> _Directions_
Among the lines below, copy exactly those from the one with "Task: Open the DeFi Study Club grant name" through the one with "Given: Click the clear", counting both ends.

#####

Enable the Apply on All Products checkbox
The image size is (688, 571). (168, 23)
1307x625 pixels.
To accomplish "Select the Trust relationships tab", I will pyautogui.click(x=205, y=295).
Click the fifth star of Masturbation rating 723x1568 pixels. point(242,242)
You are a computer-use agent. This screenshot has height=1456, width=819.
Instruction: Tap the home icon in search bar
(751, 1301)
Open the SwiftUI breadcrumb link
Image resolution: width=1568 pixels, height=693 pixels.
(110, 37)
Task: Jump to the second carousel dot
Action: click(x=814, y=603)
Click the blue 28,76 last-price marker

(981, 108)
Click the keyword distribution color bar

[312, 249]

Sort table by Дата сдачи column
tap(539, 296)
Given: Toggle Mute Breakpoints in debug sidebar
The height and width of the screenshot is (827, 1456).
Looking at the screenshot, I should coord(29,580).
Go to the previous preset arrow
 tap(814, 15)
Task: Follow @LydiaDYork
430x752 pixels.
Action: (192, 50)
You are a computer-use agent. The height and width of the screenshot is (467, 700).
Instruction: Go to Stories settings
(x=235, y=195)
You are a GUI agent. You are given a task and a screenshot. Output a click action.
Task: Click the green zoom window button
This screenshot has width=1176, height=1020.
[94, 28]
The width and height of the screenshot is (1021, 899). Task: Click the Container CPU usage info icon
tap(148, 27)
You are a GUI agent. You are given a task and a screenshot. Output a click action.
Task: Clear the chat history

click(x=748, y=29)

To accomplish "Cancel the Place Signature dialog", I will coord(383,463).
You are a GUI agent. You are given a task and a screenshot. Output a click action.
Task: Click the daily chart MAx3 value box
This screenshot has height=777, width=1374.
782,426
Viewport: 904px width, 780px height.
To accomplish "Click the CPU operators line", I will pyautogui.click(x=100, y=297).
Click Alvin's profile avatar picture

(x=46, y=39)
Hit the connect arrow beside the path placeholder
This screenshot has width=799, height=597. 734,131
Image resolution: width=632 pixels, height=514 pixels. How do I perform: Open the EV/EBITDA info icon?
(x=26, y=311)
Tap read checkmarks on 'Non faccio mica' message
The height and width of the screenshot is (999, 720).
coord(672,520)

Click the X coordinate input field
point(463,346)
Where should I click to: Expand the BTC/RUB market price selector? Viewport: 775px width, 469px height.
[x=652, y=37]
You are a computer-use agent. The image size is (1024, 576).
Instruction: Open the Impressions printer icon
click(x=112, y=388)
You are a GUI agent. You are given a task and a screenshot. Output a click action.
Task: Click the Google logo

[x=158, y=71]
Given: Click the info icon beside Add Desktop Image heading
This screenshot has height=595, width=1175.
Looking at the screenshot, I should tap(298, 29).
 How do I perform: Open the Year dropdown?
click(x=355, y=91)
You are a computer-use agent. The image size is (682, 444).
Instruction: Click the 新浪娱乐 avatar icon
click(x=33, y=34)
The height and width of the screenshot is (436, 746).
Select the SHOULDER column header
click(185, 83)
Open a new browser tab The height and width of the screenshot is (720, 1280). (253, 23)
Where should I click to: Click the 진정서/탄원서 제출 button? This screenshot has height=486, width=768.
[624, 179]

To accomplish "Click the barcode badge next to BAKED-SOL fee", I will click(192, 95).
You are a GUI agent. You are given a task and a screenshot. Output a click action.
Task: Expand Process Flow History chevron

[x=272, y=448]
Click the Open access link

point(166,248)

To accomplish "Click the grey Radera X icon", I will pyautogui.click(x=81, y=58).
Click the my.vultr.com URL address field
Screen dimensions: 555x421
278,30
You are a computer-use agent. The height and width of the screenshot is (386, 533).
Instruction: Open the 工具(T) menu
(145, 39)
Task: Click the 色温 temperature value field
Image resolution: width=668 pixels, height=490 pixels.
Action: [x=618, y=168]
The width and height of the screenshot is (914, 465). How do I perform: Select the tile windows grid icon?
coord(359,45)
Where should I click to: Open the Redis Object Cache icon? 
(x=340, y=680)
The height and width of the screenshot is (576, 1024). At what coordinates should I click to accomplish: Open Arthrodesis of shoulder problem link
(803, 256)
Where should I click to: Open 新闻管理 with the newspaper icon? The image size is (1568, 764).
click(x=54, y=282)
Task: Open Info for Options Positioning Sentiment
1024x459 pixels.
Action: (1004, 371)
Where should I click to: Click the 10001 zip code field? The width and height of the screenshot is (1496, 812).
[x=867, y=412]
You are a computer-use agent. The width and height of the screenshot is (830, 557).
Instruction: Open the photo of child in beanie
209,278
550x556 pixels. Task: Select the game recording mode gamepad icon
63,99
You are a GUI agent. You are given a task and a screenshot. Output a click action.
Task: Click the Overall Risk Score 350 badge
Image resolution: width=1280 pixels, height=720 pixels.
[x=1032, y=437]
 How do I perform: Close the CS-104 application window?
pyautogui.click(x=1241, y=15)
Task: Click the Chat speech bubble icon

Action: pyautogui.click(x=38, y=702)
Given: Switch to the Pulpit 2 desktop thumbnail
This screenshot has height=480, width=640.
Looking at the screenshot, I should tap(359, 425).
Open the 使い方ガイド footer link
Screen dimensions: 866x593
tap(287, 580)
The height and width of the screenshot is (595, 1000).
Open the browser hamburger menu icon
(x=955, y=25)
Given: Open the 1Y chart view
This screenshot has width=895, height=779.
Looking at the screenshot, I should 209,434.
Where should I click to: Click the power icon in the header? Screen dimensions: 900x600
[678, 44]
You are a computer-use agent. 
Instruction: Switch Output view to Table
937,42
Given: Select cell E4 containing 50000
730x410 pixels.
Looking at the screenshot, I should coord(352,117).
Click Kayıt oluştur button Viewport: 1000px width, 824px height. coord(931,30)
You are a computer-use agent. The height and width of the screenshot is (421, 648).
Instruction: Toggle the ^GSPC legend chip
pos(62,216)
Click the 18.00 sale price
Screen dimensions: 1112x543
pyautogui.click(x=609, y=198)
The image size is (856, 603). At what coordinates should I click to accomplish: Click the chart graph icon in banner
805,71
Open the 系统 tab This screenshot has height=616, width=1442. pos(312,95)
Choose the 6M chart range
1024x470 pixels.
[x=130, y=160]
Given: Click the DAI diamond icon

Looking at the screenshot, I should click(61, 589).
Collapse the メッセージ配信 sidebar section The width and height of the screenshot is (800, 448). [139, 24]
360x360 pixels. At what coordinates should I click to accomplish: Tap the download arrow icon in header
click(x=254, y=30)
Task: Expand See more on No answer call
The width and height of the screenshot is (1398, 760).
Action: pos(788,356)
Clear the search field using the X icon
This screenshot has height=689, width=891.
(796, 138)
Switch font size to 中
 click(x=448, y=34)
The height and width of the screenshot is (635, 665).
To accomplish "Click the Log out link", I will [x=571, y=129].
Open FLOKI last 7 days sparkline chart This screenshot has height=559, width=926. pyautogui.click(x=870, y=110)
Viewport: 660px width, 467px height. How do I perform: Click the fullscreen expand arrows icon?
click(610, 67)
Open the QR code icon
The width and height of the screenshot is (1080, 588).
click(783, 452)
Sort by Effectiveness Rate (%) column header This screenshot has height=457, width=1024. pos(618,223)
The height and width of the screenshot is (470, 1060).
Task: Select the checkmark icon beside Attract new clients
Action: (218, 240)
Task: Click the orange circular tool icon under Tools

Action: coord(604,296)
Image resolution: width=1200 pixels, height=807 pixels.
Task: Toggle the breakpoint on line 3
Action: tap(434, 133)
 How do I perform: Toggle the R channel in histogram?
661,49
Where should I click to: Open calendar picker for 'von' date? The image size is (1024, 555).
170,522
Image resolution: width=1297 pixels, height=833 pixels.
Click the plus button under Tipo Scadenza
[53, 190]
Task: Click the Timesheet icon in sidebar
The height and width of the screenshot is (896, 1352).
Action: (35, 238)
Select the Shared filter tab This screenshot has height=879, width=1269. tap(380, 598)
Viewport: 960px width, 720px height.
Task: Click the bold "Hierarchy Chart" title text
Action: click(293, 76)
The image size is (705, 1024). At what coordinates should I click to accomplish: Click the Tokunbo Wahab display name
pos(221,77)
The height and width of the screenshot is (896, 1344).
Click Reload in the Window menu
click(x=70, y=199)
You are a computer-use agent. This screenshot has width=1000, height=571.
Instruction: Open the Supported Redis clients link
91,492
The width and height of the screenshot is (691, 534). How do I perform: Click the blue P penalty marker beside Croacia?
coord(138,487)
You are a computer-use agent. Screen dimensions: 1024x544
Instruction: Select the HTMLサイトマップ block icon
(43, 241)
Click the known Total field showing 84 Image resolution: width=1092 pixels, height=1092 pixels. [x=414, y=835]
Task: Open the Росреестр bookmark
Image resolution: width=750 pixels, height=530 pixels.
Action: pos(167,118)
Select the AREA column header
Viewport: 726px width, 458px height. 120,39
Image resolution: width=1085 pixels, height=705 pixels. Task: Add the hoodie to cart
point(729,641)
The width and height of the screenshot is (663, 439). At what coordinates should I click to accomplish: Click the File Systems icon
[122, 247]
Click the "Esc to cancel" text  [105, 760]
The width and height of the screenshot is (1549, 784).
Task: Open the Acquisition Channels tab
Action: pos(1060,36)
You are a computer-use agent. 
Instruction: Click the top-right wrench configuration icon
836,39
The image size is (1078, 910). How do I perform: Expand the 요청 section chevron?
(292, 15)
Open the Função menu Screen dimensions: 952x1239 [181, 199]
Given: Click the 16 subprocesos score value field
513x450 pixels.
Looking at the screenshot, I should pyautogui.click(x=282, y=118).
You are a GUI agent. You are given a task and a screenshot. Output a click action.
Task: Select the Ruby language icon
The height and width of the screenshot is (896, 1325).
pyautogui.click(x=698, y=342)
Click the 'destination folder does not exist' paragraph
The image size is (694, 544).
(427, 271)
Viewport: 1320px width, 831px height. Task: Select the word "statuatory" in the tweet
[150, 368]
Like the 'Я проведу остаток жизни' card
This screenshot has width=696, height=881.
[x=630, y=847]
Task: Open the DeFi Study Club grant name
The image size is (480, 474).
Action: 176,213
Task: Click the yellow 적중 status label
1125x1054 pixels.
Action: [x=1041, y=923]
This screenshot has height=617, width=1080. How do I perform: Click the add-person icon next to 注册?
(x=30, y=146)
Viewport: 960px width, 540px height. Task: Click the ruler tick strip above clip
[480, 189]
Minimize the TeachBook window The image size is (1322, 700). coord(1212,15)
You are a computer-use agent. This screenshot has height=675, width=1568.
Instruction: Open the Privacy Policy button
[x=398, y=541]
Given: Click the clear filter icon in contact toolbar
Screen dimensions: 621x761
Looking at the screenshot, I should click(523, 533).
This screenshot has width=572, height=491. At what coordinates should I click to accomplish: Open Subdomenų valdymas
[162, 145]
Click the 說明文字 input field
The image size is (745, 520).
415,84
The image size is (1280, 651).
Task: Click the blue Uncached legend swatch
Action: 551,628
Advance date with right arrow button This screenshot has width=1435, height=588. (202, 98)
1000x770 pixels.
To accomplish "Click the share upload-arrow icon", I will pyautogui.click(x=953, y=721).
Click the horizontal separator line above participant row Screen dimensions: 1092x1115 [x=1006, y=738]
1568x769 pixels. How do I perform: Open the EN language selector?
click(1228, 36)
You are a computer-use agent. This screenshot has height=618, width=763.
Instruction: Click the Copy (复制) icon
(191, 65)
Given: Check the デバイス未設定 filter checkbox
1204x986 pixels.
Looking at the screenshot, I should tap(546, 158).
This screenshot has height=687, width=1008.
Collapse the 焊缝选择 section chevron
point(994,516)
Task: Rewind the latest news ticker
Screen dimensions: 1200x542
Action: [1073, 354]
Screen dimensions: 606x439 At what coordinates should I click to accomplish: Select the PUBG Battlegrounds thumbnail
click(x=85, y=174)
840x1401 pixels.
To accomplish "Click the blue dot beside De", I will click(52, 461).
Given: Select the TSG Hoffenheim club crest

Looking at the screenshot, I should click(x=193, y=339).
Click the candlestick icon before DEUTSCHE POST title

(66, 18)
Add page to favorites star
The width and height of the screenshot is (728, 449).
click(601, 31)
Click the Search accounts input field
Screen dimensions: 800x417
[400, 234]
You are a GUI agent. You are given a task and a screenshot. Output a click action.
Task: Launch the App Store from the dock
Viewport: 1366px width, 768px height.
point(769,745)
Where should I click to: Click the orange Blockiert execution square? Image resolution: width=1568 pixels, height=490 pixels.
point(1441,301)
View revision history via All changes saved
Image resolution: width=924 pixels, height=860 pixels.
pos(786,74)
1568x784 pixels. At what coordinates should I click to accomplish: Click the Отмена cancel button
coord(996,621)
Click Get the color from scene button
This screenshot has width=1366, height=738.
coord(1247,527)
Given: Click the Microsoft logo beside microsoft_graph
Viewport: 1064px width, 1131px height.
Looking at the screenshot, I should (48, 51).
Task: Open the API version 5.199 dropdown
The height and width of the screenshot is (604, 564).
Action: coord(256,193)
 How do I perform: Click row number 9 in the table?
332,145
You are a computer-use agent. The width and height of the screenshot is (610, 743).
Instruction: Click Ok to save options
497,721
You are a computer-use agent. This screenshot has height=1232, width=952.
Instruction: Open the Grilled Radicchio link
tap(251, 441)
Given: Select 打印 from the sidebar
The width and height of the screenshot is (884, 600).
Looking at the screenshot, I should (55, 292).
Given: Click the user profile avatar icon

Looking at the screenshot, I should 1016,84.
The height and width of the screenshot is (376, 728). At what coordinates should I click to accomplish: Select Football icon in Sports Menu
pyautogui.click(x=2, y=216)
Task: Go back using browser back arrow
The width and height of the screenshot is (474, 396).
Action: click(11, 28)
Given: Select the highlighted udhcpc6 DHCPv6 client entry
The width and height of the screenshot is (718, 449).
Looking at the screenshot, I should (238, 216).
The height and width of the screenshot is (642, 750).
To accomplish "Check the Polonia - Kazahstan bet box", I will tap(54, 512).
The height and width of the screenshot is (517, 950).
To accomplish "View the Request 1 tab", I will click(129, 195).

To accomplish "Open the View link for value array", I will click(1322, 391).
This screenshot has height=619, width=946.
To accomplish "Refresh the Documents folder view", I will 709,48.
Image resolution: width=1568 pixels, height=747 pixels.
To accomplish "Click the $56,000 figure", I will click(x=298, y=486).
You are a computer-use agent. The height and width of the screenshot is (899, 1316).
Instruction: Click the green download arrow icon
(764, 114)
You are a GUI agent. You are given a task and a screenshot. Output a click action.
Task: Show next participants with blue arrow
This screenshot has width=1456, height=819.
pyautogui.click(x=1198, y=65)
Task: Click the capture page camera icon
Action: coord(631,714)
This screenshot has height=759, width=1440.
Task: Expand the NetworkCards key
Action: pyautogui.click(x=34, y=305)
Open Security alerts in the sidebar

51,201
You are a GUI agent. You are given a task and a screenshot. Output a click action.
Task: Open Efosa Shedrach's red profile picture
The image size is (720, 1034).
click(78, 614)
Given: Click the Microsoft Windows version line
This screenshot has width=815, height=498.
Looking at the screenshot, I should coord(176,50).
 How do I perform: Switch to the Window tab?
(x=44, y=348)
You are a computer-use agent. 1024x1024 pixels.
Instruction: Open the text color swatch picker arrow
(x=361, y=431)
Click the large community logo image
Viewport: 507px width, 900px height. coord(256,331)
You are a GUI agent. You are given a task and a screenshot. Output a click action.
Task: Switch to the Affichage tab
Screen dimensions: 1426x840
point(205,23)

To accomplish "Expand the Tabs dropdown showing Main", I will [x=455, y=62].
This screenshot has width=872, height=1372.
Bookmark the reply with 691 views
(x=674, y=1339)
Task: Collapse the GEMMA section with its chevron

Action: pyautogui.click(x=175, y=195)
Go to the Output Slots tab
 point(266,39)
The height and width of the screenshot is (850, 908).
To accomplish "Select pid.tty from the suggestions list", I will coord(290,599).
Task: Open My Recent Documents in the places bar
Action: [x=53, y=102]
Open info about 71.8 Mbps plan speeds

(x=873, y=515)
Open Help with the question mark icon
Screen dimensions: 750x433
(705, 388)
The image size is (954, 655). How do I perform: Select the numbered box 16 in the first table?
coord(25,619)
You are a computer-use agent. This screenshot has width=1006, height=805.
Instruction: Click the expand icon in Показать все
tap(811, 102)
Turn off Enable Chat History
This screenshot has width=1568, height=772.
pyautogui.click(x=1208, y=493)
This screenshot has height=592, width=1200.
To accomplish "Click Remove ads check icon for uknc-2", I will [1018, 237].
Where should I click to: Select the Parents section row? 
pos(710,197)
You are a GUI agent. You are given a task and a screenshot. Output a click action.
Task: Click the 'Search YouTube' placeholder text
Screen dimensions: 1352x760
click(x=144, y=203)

#####

> _Answer to the exercise_
Task: Open the DeFi Study Club grant name
The image size is (480, 474).
Action: 176,213
Task: Click the yellow 적중 status label
1125x1054 pixels.
Action: [x=1041, y=923]
This screenshot has height=617, width=1080. How do I perform: Click the add-person icon next to 注册?
(x=30, y=146)
Viewport: 960px width, 540px height. Task: Click the ruler tick strip above clip
[480, 189]
Minimize the TeachBook window The image size is (1322, 700). coord(1212,15)
You are a computer-use agent. This screenshot has height=675, width=1568.
Instruction: Open the Privacy Policy button
[x=398, y=541]
Given: Click the clear filter icon in contact toolbar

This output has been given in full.